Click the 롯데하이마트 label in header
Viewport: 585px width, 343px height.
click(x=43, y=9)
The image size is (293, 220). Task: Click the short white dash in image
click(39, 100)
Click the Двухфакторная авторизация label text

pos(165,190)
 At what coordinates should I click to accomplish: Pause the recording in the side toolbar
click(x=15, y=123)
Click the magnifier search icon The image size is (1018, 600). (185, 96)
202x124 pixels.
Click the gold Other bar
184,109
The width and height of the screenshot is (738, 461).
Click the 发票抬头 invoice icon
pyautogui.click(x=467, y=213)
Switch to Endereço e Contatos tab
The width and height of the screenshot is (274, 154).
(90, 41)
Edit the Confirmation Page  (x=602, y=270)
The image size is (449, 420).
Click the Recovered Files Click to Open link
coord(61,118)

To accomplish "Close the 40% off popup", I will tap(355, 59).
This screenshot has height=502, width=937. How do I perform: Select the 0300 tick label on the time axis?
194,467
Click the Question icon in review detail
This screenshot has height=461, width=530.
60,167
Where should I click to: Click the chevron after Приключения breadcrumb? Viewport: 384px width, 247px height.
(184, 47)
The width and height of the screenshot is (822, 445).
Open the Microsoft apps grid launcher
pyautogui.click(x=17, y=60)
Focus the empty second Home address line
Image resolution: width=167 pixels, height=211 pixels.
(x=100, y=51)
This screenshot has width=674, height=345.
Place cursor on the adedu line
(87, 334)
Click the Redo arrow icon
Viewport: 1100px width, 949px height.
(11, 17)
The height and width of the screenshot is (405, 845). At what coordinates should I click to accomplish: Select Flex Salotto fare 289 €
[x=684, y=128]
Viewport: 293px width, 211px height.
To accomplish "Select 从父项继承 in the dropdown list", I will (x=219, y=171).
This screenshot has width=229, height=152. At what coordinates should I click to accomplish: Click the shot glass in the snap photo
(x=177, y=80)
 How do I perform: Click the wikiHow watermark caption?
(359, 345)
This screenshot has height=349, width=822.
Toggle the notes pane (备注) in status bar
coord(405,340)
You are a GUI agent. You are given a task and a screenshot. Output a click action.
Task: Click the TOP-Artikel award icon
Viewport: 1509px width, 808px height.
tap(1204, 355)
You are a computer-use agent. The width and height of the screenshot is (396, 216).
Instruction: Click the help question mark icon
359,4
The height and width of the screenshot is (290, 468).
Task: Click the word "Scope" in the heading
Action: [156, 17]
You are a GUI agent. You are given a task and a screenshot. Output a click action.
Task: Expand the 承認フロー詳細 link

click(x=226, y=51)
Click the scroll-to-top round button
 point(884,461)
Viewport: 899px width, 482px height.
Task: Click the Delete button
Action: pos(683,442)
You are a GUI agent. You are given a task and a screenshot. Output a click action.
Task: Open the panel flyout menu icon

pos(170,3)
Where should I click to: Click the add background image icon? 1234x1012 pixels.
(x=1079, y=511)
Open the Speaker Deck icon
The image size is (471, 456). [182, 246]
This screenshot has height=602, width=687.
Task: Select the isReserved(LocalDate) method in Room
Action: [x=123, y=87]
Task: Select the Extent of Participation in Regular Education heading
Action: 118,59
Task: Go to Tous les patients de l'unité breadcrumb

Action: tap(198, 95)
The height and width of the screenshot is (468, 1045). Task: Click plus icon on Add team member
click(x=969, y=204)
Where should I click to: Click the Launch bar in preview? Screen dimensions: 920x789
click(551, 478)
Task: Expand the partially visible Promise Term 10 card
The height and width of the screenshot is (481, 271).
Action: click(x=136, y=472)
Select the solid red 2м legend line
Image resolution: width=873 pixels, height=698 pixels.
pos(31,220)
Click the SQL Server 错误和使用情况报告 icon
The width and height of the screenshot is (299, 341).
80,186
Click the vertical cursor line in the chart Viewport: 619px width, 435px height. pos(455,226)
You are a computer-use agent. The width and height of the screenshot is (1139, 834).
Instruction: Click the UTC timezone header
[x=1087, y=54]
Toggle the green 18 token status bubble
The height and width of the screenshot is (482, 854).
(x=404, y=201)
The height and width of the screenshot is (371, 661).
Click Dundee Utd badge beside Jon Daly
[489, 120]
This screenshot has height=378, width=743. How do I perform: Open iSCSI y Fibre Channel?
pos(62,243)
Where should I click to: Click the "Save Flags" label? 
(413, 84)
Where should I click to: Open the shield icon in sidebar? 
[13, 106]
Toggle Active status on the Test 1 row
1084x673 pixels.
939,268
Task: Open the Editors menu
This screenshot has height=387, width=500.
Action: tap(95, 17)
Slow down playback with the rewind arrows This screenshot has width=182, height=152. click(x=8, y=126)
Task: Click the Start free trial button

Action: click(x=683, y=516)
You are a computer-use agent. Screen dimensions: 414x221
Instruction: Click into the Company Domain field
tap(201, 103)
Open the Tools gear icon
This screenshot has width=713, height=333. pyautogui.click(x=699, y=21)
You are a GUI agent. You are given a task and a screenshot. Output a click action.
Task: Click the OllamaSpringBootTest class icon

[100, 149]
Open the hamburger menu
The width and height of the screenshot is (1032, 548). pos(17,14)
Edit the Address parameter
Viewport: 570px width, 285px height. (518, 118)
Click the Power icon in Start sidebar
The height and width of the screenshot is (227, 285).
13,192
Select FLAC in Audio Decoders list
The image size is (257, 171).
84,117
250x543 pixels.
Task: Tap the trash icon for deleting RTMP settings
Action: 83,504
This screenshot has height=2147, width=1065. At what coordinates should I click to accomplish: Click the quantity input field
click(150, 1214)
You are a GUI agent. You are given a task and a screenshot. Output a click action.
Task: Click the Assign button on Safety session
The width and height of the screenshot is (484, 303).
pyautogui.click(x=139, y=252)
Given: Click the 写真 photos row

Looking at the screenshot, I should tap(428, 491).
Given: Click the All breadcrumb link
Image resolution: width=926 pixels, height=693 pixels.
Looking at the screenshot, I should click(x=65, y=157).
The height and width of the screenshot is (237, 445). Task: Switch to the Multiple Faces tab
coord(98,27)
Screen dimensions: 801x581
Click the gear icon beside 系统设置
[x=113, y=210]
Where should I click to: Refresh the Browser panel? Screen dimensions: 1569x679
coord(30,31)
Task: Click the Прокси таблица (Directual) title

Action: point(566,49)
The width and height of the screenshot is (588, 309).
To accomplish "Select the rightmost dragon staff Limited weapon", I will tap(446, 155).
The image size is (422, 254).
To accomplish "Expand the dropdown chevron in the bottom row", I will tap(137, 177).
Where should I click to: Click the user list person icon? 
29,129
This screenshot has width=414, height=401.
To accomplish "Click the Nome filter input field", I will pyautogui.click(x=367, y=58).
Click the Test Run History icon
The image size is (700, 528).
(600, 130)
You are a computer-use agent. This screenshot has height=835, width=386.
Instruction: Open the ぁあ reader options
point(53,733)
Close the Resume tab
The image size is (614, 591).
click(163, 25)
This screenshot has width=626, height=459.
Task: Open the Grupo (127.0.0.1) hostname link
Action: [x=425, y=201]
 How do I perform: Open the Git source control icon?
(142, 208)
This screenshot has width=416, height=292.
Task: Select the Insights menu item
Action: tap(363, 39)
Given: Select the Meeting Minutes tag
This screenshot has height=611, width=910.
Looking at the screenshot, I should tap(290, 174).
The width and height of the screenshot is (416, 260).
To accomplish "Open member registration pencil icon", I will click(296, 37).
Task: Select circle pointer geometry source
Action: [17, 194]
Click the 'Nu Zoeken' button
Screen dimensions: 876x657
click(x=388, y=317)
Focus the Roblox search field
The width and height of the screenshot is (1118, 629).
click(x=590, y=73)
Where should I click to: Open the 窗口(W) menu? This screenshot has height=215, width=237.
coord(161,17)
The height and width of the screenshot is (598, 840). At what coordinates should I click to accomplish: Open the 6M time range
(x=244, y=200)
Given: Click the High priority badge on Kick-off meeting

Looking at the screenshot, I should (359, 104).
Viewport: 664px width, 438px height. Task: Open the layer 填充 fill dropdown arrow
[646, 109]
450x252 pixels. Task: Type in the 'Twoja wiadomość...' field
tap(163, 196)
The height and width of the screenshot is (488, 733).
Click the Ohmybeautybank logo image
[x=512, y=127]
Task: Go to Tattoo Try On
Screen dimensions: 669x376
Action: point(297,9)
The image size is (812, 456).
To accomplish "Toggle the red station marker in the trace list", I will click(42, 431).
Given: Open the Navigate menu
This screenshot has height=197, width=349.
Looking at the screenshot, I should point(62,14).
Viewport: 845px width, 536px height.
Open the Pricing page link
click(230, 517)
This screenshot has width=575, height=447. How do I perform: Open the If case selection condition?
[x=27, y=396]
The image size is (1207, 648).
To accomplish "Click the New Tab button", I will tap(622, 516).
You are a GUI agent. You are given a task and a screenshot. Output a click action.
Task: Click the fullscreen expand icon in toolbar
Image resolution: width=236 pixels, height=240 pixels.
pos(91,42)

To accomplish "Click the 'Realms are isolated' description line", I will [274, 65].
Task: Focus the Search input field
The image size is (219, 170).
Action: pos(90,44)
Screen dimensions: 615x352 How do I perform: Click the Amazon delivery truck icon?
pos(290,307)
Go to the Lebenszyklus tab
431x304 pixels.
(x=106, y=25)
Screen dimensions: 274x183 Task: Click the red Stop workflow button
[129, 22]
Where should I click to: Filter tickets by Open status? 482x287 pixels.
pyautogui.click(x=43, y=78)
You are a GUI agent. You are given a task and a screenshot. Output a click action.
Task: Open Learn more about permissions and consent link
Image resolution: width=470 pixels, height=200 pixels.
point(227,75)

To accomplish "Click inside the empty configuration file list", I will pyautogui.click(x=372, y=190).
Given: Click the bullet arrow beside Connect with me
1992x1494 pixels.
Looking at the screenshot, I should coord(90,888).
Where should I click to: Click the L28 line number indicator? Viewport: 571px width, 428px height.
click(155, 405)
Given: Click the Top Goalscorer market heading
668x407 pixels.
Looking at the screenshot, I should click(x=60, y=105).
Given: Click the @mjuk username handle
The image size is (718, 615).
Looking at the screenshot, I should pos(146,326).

- - - - -

Tally the lines of the records that contain the word "computer", then give only the tally.

Solution to this task »
4